** Supplied records **
◆ ◆ ◆ ◆ ◆

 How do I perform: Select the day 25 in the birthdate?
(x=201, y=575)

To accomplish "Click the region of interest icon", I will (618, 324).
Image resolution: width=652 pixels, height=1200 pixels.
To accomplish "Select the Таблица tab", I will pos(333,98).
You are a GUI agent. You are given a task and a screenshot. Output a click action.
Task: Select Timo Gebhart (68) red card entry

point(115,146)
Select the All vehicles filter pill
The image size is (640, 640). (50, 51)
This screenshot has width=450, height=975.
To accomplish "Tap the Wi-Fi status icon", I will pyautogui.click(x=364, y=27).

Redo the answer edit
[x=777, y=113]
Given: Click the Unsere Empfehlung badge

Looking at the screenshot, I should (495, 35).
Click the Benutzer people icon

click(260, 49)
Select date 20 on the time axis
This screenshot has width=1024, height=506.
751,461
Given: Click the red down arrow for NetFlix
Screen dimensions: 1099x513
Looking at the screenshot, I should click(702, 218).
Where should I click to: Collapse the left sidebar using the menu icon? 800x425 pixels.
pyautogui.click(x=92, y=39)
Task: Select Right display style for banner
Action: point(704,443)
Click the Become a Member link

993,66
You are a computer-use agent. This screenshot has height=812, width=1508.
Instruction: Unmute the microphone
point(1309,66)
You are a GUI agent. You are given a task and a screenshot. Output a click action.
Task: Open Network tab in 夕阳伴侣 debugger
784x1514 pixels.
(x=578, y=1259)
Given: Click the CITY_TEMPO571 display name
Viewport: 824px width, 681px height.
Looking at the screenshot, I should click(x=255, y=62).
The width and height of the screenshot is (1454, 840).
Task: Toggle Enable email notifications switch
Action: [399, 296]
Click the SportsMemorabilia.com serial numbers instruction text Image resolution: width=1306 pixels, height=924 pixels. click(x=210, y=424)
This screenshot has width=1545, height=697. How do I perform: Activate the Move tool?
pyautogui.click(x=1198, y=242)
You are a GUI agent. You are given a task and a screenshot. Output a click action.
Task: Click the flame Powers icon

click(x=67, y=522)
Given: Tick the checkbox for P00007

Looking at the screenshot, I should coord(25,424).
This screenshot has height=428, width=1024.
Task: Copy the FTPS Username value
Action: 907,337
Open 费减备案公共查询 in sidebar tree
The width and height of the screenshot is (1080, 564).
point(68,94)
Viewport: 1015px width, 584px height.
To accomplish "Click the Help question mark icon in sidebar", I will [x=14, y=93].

◆ ◆ ◆ ◆ ◆

Restate each record exactly as written.

** Finished task **
 How do I perform: Select the day 25 in the birthdate?
(x=201, y=575)

To accomplish "Click the region of interest icon", I will (618, 324).
Image resolution: width=652 pixels, height=1200 pixels.
To accomplish "Select the Таблица tab", I will pos(333,98).
You are a GUI agent. You are given a task and a screenshot. Output a click action.
Task: Select Timo Gebhart (68) red card entry

point(115,146)
Select the All vehicles filter pill
The image size is (640, 640). (50, 51)
This screenshot has width=450, height=975.
To accomplish "Tap the Wi-Fi status icon", I will pyautogui.click(x=364, y=27).

Redo the answer edit
[x=777, y=113]
Given: Click the Unsere Empfehlung badge

Looking at the screenshot, I should (495, 35).
Click the Benutzer people icon

click(260, 49)
Select date 20 on the time axis
This screenshot has width=1024, height=506.
751,461
Given: Click the red down arrow for NetFlix
Screen dimensions: 1099x513
Looking at the screenshot, I should click(702, 218).
Where should I click to: Collapse the left sidebar using the menu icon? 800x425 pixels.
pyautogui.click(x=92, y=39)
Task: Select Right display style for banner
Action: point(704,443)
Click the Become a Member link

993,66
You are a computer-use agent. This screenshot has height=812, width=1508.
Instruction: Unmute the microphone
point(1309,66)
You are a GUI agent. You are given a task and a screenshot. Output a click action.
Task: Open Network tab in 夕阳伴侣 debugger
784x1514 pixels.
(x=578, y=1259)
Given: Click the CITY_TEMPO571 display name
Viewport: 824px width, 681px height.
Looking at the screenshot, I should click(x=255, y=62).
The width and height of the screenshot is (1454, 840).
Task: Toggle Enable email notifications switch
Action: [399, 296]
Click the SportsMemorabilia.com serial numbers instruction text Image resolution: width=1306 pixels, height=924 pixels. click(x=210, y=424)
This screenshot has width=1545, height=697. How do I perform: Activate the Move tool?
pyautogui.click(x=1198, y=242)
You are a GUI agent. You are given a task and a screenshot. Output a click action.
Task: Click the flame Powers icon

click(x=67, y=522)
Given: Tick the checkbox for P00007

Looking at the screenshot, I should coord(25,424).
This screenshot has height=428, width=1024.
Task: Copy the FTPS Username value
Action: 907,337
Open 费减备案公共查询 in sidebar tree
The width and height of the screenshot is (1080, 564).
point(68,94)
Viewport: 1015px width, 584px height.
To accomplish "Click the Help question mark icon in sidebar", I will [x=14, y=93].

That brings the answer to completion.